### [TASK TO COMPLETE]
Once you reach the line containing "Screen dimensions: 1004x565", return it and every line after it exactly, through the end of the records below, with no pictures.

Saved data entries
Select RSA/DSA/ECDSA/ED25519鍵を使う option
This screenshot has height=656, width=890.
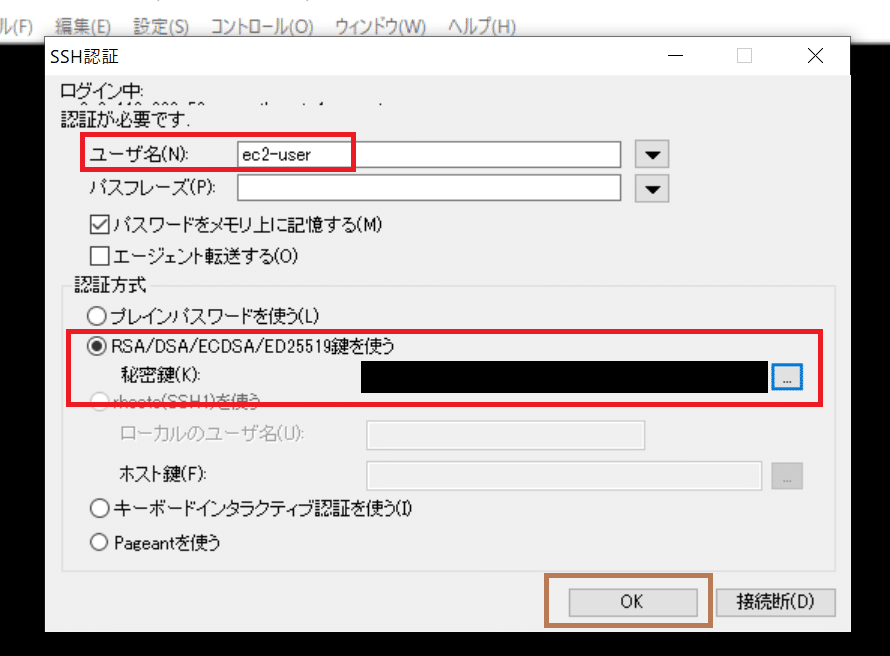[97, 347]
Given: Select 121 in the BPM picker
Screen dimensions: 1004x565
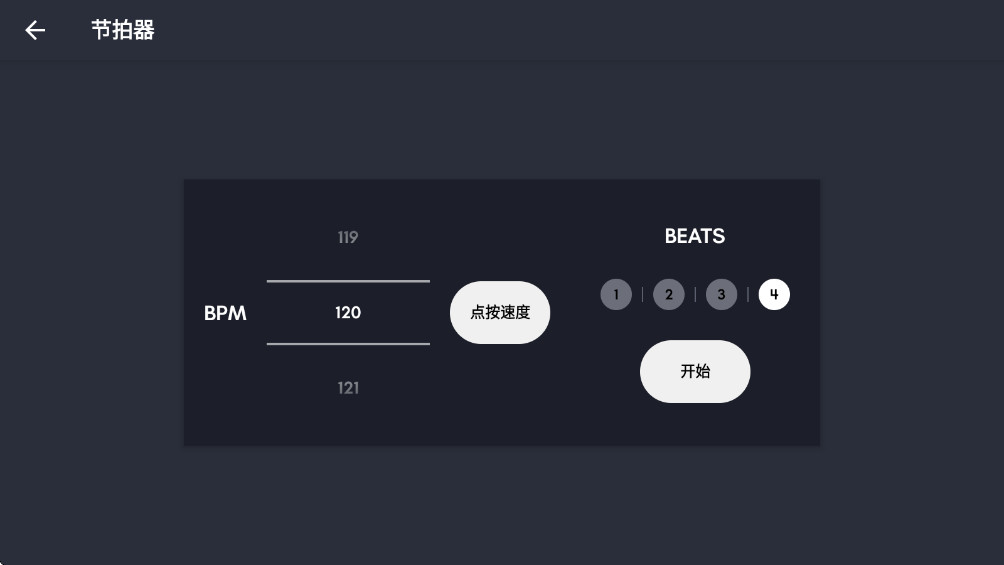Looking at the screenshot, I should pos(348,388).
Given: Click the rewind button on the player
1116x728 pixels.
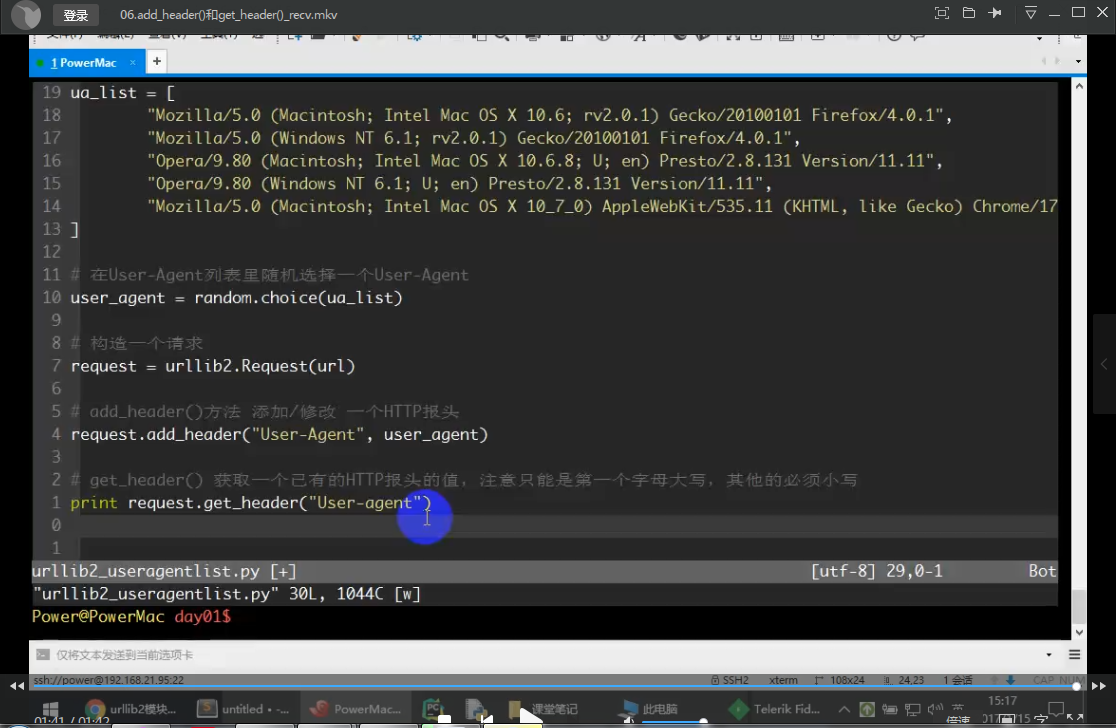Looking at the screenshot, I should 17,686.
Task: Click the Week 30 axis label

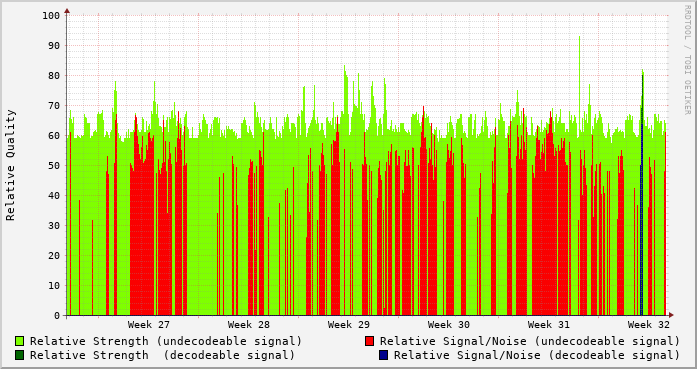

### [ANSWER BELOW]
Screen dimensions: 1004x565
Looking at the screenshot, I should pos(348,388).
Given: Click the rewind button on the player
1116x728 pixels.
Looking at the screenshot, I should 17,686.
Task: Click the Week 30 axis label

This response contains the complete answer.